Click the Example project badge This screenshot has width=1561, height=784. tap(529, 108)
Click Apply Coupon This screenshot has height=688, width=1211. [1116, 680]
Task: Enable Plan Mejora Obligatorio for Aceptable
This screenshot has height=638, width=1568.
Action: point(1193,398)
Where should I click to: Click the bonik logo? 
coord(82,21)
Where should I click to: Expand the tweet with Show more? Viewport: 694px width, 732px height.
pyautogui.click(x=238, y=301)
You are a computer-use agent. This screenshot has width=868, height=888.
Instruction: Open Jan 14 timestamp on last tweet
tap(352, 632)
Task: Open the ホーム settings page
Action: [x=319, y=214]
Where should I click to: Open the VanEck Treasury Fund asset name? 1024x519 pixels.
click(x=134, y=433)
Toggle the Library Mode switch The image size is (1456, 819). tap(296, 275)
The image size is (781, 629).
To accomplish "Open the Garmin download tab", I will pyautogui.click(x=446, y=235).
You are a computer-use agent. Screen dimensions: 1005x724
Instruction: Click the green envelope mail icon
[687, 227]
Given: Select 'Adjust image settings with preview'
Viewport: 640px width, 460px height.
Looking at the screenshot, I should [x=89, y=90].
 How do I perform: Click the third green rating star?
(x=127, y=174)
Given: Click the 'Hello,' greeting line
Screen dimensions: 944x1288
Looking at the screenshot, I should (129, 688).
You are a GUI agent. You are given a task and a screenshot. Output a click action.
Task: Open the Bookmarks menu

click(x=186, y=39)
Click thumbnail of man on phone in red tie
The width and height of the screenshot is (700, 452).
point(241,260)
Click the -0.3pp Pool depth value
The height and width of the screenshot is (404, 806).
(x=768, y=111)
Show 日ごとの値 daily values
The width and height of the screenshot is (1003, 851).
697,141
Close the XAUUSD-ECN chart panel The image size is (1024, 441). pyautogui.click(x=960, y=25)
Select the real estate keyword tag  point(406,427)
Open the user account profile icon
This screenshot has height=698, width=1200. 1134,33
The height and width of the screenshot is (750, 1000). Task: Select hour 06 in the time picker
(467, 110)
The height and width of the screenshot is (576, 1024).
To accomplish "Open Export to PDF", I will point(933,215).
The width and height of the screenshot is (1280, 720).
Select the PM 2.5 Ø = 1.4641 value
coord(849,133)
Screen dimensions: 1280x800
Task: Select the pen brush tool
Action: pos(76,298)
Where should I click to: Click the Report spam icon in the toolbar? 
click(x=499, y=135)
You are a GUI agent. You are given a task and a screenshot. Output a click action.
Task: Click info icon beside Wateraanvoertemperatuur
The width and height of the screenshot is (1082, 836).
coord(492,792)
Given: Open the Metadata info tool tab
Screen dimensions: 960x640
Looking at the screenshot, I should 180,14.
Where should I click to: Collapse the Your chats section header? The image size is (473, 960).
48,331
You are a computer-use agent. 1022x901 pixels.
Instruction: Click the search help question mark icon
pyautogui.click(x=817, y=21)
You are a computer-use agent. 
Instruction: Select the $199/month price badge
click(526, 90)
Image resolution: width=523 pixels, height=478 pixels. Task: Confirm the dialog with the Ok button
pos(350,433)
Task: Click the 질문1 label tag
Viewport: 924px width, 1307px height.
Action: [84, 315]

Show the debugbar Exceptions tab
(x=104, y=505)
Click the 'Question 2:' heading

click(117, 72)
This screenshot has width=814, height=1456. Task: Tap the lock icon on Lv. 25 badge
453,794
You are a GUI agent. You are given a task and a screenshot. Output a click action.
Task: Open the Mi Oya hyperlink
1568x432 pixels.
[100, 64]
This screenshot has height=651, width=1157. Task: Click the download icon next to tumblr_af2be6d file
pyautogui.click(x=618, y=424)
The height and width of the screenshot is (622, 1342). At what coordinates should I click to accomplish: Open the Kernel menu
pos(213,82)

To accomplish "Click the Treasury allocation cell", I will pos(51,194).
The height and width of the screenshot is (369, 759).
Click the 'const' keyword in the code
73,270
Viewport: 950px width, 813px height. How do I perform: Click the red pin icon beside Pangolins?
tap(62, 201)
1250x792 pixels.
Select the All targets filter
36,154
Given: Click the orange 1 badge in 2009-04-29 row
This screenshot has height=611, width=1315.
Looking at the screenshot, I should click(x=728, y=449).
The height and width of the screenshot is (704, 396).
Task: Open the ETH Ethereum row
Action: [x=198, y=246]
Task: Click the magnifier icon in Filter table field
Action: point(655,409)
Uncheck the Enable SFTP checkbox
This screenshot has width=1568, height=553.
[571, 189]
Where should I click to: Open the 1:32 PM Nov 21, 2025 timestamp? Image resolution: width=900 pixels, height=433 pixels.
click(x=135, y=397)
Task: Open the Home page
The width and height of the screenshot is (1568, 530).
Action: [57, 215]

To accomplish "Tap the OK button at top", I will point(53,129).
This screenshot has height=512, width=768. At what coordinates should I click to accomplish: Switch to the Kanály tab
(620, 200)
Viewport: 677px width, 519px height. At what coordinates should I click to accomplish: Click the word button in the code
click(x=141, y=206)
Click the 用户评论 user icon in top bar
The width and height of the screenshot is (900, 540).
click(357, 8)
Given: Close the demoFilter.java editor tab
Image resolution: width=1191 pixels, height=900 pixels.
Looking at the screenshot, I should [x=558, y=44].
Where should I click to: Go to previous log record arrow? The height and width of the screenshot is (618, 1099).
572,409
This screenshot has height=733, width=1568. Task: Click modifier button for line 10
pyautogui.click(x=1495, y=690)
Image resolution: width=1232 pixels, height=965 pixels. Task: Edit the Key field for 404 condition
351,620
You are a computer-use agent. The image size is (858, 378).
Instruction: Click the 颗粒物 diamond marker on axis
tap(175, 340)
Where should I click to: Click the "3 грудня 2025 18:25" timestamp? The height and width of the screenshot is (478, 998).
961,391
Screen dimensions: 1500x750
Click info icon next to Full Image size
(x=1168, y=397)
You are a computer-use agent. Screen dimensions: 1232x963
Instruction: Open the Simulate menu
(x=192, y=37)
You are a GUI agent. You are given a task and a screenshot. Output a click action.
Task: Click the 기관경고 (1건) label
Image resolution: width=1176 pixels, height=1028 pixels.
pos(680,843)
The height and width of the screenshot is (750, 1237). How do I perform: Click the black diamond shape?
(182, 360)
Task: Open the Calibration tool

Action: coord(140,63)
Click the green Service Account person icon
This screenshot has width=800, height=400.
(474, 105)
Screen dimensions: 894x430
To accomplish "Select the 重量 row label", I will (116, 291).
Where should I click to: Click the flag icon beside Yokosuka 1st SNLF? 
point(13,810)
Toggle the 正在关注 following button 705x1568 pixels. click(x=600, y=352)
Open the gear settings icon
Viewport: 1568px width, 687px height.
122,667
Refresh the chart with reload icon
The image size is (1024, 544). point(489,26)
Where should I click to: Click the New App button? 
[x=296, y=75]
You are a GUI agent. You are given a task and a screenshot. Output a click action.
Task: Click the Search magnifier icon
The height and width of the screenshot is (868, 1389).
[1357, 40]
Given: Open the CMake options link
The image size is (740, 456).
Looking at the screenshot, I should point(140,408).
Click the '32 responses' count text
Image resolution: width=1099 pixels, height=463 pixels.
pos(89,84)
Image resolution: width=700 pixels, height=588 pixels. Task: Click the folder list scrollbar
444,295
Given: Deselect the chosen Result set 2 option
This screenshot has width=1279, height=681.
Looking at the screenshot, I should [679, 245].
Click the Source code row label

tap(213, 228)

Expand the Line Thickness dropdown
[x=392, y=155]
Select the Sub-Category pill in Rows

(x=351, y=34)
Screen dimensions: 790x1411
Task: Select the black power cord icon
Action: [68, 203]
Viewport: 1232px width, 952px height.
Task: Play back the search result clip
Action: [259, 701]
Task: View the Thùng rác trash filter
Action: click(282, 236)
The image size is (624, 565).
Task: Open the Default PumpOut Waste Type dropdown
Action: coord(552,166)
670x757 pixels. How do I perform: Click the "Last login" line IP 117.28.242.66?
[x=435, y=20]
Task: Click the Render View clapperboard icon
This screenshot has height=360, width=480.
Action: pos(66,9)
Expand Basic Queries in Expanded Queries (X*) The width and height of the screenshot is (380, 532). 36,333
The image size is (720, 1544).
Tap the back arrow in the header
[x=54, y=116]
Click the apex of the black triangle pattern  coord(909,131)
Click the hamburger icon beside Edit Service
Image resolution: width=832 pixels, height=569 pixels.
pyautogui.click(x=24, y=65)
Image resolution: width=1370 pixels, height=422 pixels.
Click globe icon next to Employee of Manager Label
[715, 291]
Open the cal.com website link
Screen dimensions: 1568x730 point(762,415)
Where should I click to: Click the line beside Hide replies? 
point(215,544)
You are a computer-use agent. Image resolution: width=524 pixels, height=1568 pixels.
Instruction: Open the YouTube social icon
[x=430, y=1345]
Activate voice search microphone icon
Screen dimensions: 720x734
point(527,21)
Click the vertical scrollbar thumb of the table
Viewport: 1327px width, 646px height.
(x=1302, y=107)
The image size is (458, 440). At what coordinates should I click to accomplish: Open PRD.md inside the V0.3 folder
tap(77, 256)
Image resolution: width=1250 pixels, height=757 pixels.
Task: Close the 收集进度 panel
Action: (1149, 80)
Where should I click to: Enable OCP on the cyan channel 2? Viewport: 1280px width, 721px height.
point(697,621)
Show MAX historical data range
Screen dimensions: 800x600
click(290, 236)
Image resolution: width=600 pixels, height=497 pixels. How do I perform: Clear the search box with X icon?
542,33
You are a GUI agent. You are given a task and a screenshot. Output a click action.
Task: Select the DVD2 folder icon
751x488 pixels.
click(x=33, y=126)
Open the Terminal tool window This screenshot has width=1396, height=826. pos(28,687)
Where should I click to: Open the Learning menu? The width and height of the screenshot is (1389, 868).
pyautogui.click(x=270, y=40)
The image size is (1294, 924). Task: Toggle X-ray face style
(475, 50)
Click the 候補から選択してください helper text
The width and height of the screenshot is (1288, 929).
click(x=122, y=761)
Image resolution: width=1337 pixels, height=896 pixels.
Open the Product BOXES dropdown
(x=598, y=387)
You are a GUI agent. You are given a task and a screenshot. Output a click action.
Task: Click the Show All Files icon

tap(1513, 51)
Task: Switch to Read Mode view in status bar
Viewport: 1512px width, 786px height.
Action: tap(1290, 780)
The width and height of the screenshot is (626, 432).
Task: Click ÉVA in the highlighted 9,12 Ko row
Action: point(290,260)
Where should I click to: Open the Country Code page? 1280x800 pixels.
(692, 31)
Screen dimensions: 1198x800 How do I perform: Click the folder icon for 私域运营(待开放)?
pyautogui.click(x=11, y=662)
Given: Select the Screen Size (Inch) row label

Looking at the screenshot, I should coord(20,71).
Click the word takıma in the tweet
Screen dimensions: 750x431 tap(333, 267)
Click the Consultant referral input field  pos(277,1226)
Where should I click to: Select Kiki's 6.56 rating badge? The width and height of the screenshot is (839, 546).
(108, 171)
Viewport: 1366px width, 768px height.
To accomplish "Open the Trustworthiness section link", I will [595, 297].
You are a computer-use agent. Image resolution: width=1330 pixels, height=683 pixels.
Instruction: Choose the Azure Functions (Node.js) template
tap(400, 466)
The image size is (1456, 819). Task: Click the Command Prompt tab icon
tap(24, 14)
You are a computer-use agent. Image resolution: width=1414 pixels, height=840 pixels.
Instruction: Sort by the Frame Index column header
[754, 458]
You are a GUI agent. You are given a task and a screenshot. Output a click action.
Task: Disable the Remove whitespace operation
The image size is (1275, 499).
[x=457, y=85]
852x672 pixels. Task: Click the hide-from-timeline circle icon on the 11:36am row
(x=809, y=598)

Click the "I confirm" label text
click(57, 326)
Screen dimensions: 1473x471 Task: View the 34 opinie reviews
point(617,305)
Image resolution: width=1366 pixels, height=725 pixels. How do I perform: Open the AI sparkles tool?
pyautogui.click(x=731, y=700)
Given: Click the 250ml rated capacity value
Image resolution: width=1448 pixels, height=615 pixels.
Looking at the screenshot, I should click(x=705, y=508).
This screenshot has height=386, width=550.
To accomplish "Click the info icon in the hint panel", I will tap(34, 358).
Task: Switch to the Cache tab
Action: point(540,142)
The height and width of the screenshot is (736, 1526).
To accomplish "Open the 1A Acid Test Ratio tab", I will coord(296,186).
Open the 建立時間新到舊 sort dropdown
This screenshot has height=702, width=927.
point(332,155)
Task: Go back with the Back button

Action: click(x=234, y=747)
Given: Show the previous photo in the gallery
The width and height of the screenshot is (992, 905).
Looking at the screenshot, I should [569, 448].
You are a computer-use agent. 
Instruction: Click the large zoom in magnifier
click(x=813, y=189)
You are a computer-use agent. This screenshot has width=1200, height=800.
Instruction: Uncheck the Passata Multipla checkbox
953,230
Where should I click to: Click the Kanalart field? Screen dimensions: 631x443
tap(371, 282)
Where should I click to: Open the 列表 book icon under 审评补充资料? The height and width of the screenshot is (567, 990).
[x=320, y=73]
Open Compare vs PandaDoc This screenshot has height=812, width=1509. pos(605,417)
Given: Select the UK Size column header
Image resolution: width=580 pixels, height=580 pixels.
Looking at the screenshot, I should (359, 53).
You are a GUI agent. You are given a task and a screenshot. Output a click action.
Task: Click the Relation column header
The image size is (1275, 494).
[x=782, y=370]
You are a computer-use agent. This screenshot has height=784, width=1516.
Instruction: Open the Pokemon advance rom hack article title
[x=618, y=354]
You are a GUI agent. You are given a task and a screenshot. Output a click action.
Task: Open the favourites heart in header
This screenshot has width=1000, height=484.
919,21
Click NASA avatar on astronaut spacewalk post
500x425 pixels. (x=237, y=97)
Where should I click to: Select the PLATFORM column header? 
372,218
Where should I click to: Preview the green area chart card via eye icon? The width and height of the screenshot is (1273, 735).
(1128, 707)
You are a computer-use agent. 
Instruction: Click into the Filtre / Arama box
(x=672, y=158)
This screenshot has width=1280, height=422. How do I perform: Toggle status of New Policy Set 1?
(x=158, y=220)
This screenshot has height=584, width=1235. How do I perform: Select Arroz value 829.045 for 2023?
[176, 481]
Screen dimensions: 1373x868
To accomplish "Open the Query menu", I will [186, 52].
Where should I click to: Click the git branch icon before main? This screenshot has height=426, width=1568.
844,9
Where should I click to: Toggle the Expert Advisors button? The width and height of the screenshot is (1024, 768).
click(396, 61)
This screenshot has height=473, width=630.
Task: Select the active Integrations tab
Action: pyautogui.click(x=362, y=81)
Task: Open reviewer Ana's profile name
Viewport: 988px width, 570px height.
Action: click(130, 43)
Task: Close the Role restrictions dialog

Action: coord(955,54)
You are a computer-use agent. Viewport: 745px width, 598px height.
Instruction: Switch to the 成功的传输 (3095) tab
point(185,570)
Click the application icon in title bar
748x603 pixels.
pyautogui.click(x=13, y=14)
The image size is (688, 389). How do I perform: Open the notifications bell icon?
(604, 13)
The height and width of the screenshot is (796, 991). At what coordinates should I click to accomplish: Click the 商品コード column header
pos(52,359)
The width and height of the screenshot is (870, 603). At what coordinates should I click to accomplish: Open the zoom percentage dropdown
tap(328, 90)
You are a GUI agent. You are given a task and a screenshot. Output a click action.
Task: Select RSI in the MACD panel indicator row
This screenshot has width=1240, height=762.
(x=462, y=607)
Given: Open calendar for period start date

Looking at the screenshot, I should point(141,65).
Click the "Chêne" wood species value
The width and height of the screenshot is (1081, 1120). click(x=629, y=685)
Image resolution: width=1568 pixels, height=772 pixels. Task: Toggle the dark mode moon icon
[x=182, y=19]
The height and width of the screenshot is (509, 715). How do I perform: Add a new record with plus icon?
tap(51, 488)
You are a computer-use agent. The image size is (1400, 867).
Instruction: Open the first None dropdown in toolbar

= = = = = = =

_What the exercise asks:_
Reproduce word for word the material above, beginning with the line that contains "Where should I click to: Preview" and ending with the line that contains "Click the application icon in title bar".

_Response to the task:_
Where should I click to: Preview the green area chart card via eye icon? The width and height of the screenshot is (1273, 735).
(1128, 707)
You are a computer-use agent. 
Instruction: Click into the Filtre / Arama box
(x=672, y=158)
This screenshot has width=1280, height=422. How do I perform: Toggle status of New Policy Set 1?
(x=158, y=220)
This screenshot has height=584, width=1235. How do I perform: Select Arroz value 829.045 for 2023?
[176, 481]
Screen dimensions: 1373x868
To accomplish "Open the Query menu", I will [186, 52].
Where should I click to: Click the git branch icon before main? This screenshot has height=426, width=1568.
844,9
Where should I click to: Toggle the Expert Advisors button? The width and height of the screenshot is (1024, 768).
click(396, 61)
This screenshot has height=473, width=630.
Task: Select the active Integrations tab
Action: pyautogui.click(x=362, y=81)
Task: Open reviewer Ana's profile name
Viewport: 988px width, 570px height.
Action: click(130, 43)
Task: Close the Role restrictions dialog

Action: coord(955,54)
You are a computer-use agent. Viewport: 745px width, 598px height.
Instruction: Switch to the 成功的传输 (3095) tab
point(185,570)
Click the application icon in title bar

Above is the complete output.